Material supplied START
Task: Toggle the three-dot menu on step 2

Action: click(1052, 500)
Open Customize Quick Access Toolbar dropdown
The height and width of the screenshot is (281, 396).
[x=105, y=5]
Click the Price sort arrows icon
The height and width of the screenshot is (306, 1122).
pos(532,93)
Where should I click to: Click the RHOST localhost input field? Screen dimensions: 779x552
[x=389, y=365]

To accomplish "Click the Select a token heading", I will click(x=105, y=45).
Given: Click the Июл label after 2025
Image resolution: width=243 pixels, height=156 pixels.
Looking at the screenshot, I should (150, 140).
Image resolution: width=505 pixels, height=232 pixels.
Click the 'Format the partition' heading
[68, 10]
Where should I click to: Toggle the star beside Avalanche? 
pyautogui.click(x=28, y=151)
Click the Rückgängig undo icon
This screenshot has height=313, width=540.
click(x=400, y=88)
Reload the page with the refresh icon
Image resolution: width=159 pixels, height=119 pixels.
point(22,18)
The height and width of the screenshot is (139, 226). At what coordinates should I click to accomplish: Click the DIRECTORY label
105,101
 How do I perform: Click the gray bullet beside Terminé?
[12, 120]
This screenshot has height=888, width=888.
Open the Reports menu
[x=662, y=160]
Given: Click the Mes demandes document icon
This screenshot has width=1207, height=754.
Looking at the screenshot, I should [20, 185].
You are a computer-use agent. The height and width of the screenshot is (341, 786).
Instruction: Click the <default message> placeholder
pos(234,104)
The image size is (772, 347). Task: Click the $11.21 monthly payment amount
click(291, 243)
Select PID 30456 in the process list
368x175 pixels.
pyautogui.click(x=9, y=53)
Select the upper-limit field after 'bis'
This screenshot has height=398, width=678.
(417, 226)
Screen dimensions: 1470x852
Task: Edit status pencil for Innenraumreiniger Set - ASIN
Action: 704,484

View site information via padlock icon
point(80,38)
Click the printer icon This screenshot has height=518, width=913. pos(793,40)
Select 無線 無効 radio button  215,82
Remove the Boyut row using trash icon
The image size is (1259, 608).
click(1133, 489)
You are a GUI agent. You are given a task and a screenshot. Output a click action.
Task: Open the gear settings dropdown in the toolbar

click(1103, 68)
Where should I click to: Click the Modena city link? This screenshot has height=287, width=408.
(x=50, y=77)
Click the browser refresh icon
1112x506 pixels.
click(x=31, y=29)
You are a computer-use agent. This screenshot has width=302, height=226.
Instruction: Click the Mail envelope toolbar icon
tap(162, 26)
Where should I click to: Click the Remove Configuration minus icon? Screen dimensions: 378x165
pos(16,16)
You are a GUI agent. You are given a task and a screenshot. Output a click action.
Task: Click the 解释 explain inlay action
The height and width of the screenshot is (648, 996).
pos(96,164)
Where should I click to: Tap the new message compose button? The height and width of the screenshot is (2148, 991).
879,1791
Material supplied END
### What this task involves
A verbatim copy of all the records is to be produced.

### Solution to this exercise
Task: Toggle the three-dot menu on step 2

Action: click(1052, 500)
Open Customize Quick Access Toolbar dropdown
The height and width of the screenshot is (281, 396).
[x=105, y=5]
Click the Price sort arrows icon
The height and width of the screenshot is (306, 1122).
pos(532,93)
Where should I click to: Click the RHOST localhost input field? Screen dimensions: 779x552
[x=389, y=365]

To accomplish "Click the Select a token heading", I will click(x=105, y=45).
Given: Click the Июл label after 2025
Image resolution: width=243 pixels, height=156 pixels.
Looking at the screenshot, I should (150, 140).
Image resolution: width=505 pixels, height=232 pixels.
Click the 'Format the partition' heading
[68, 10]
Where should I click to: Toggle the star beside Avalanche? 
pyautogui.click(x=28, y=151)
Click the Rückgängig undo icon
This screenshot has height=313, width=540.
click(x=400, y=88)
Reload the page with the refresh icon
Image resolution: width=159 pixels, height=119 pixels.
point(22,18)
The height and width of the screenshot is (139, 226). At what coordinates should I click to accomplish: Click the DIRECTORY label
105,101
 How do I perform: Click the gray bullet beside Terminé?
[12, 120]
This screenshot has height=888, width=888.
Open the Reports menu
[x=662, y=160]
Given: Click the Mes demandes document icon
This screenshot has width=1207, height=754.
Looking at the screenshot, I should [20, 185].
You are a computer-use agent. The height and width of the screenshot is (341, 786).
Instruction: Click the <default message> placeholder
pos(234,104)
The image size is (772, 347). Task: Click the $11.21 monthly payment amount
click(291, 243)
Select PID 30456 in the process list
368x175 pixels.
pyautogui.click(x=9, y=53)
Select the upper-limit field after 'bis'
This screenshot has height=398, width=678.
(417, 226)
Screen dimensions: 1470x852
Task: Edit status pencil for Innenraumreiniger Set - ASIN
Action: 704,484

View site information via padlock icon
point(80,38)
Click the printer icon This screenshot has height=518, width=913. pos(793,40)
Select 無線 無効 radio button  215,82
Remove the Boyut row using trash icon
The image size is (1259, 608).
click(1133, 489)
You are a GUI agent. You are given a task and a screenshot. Output a click action.
Task: Open the gear settings dropdown in the toolbar

click(1103, 68)
Where should I click to: Click the Modena city link? This screenshot has height=287, width=408.
(x=50, y=77)
Click the browser refresh icon
1112x506 pixels.
click(x=31, y=29)
You are a computer-use agent. This screenshot has width=302, height=226.
Instruction: Click the Mail envelope toolbar icon
tap(162, 26)
Where should I click to: Click the Remove Configuration minus icon? Screen dimensions: 378x165
pos(16,16)
You are a GUI agent. You are given a task and a screenshot. Output a click action.
Task: Click the 解释 explain inlay action
The height and width of the screenshot is (648, 996).
pos(96,164)
Where should I click to: Tap the new message compose button? The height and width of the screenshot is (2148, 991).
879,1791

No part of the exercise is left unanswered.